Et l’avenir de la pêche, tu le vois comment ?

Je pense que les conditions que j’ai pu connaître seront difficiles à retrouver.

Pourquoi ?

À cause de la qualité de l’eau, des débits qui ne sont plus les mêmes. Aujourd’hui, il n’y a plus de demi-mesure. C’est soit l’étiage avec des débits très faible, soit des crues énormes. Cela n’est pas bon pour les poissons et les insectes dont ils se nourrissent. Pour apprendre à pêcher en sèche, il faut des gobages et il y en a moins qu’avant.

Tu as constaté une diminution des populations d’insectes aquatiques ?

Oui. Les grosses émergences massives ont disparu. Il y a quelques décennies, la profusion d’éphémères m’obligeait à enlever mes lunettes et je devais pêcher la bouche fermée pour ne pas en avaler tellement il y en avait. C’était incroyable et il me tardait le lendemain pour attaquer les nombreux poissons que j’avais vus gober la veille et assister à nouveau à ce merveilleux spectacle.

Une de ses boîtes. C’est du sérieux !

Parle-moi donc maintenant de ton capitanat à la tête de l’équipe de France féminine de pêche à la mouche. C’est un nouveau défi ?

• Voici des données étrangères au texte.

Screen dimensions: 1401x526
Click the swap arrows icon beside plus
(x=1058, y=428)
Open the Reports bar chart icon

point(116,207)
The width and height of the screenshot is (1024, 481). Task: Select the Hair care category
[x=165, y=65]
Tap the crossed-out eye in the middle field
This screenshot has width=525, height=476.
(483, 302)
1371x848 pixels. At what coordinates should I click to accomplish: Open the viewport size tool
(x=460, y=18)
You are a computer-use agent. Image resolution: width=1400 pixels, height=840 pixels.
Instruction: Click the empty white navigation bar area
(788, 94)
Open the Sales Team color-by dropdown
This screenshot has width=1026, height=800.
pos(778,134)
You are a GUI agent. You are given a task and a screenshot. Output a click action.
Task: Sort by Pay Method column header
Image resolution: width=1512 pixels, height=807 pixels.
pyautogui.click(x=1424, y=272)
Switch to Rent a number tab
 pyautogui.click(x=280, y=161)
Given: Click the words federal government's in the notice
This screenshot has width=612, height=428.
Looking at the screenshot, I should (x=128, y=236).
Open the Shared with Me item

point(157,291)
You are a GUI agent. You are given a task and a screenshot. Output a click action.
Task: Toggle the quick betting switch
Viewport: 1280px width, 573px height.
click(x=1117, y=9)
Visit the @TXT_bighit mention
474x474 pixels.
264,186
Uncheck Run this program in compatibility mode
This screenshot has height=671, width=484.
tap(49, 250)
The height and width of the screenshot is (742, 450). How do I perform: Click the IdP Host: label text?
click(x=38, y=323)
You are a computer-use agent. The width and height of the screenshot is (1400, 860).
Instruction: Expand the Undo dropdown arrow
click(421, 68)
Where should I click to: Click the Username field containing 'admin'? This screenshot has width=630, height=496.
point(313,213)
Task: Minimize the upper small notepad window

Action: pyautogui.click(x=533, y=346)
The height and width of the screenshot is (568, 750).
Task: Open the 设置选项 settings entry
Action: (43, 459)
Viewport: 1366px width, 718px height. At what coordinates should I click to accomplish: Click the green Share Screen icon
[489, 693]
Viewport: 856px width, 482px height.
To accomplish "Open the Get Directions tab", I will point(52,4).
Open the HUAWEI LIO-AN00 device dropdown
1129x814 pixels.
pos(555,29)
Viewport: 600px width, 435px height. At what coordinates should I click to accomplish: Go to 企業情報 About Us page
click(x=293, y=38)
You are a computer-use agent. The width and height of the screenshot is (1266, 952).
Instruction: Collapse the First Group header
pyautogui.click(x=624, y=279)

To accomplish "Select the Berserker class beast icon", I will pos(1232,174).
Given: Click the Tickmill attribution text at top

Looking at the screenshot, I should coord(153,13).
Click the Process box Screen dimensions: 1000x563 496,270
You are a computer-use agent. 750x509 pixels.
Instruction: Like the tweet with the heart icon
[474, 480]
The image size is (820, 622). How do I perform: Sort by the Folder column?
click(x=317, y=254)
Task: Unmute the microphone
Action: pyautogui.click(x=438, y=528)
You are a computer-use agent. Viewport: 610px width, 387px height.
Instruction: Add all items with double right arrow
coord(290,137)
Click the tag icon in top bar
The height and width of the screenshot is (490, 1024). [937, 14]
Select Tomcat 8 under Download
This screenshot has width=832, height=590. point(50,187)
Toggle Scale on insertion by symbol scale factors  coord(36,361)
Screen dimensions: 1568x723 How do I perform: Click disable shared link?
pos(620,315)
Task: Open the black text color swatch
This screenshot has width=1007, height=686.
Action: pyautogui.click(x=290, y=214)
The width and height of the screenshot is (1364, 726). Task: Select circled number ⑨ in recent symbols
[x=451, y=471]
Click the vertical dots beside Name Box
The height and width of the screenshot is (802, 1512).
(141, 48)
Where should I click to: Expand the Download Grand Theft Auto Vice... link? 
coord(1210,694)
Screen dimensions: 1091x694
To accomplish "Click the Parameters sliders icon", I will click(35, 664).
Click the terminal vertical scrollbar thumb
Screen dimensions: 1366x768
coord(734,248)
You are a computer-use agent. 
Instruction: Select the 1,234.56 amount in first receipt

Oui c’est exactement ça. C’est également une nouvelle manière de transmettre mon expérience.

Tu as d’autres projets ?

Oui, je travaille avec d’autres à la préparation d’un futur championnat du monde qui rassemblera 35 nations. Il pourrait se dérouler en France en 2024 sur l’Ariège, l’Aude et la vallée de la Têt dans les Pyrénées-Orientales.

Une dernière question. Avec toute l’expérience que tu as accumulée que recherches-tu dans la pratique de la pêche aujourd’hui ?

Pour moi c’est tout d’abord le moyen de partager mes connaissances et mes émotions. J’aime pêcher seul mais également à deux car notre passion c’est aussi la convivialité. C’est un mode de vie.

Merci beaucoup Jean. Tous mes vœux de réussite avec l’équipe féminine qui a de la chance d’avoir un capitaine comme toi, expérimenté avec un aussi bel état d’esprit. Et à très bientôt au bord de l’eau.